Although the young man had only passed through the general's house on
his way to the barracks, which were situated in the Litenoi quarter,
he had remained there long enough for him to have seen Vaninka, and
she had produced a great impression upon him. Foedor had arrived
with his heart full of primitive and noble feelings; his gratitude to
his protector, who had opened a career for him, was profound, and
extended to all his family. These feelings caused him perhaps to
have an exaggerated idea of the beauty of the young girl who was
presented to him as a sister, and who, in spite of this title,
received him with the frigidity and hauteur of a queen.
Nevertheless, her appearance, in spite of her cool and freezing
manner, had left a lasting impression upon the young man's heart, and
his arrival in St. Petersburg had been marked by feelings till then
never experienced before in his life.

As for Vaninka, she had hardly noticed Foedor; for what was a young
sub-lieutenant, without fortune or prospects, to her? What she
dreamed of was some princely alliance, that would make her one of the
most powerful ladies in Russia, and unless he could realise some
dream of the Arabian Nights, Foedor could not offer her such a
future.

Some time after this first interview, Foedor came to take leave of
the general. His regiment was to form part of a contingent that
Field-Marshal Souvarow was taking to Italy, and Foedor was about to
die, or show himself worthy of the noble patron who had helped him to
a career.

This time, whether on account of the elegant uniform that heightened
Foedor's natural good looks, or because his imminent departure,
glowing with hope and enthusiasm, lent a romantic interest to the
young man, Vaninka was astonished at the marvellous change in him,
and deigned, at her father's request, to give him her hand when he
left. This was more than Foedor had dared to hope.

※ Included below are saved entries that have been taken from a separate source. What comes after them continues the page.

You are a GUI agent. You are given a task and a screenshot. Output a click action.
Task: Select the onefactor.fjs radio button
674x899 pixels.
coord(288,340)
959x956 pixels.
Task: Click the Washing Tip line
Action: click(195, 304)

He dropped upon
his knee, as though in the presence of a queen, and took Vaninka's
between his own trembling hands, scarcely daring to touch it with his
lips. Light though the kiss had been, Vaninka started as though she
had been burnt; she felt a thrill run through her, and she blushed
violently. She withdrew her hand so quickly, that Foedor, fearing
this adieu, respectful though it was, had offended her, remained on
his knees, and clasping his hands, raised his eyes with such an
expression of fear in them, that Vaninka, forgetting her hauteur,
reassured him with a smile. Foedor rose, his heart filled with
inexplicable joy, and without being able to say what had caused this
feeling, he only knew that it had made him absolutely happy, so that,
although he was just about to leave Vaninka, he had never felt
greater happiness in his life.

The young man left dreaming golden dreams; for his future, be it
gloomy or bright, was to be envied. If it ended in a soldier's
grave, he believed he had seen in Vaninka's eyes that she would mourn
him; if his future was glorious, glory would bring him back to St.
Petersburg in triumph, and glory is a queen, who works miracles for
her favourites.

The army to which the young officer belonged crossed Germany,
descended into Italy by the Tyrolese mountains, and entered Verona on
the 14th of April 1799. Souvarow immediately joined forces with
General Melas, and took command of the two armies. General Chasteler
next day suggested that they should reconnoitre. Souvarow, gazing at
him with astonishment, replied, "I know of no other way of
reconnoitring the enemy than by marching upon him and giving him
battle."

As a matter of fact Souvarow was accustomed to this expeditious sort
of strategy: through it he had defeated the Turks at Folkschany and
Ismailoff; and he had defeated the Poles, after a few days' campaign,
and had taken Prague in less than four hours. Catherine, out of
gratitude, had sent her victorious general a wreath of oak-leaves,
intertwined with precious stones, and worth six hundred thousand
roubles, a heavy gold field-marshal's baton encrusted with diamonds;
and had created him a field-marshal, with the right of choosing a
regiment that should bear his name from that time forward. Besides,
when he returned to Russia, she gave him leave of absence, that he
might take a holiday at a beautiful estate she had given him,
together with the eight thousand serfs who lived upon it.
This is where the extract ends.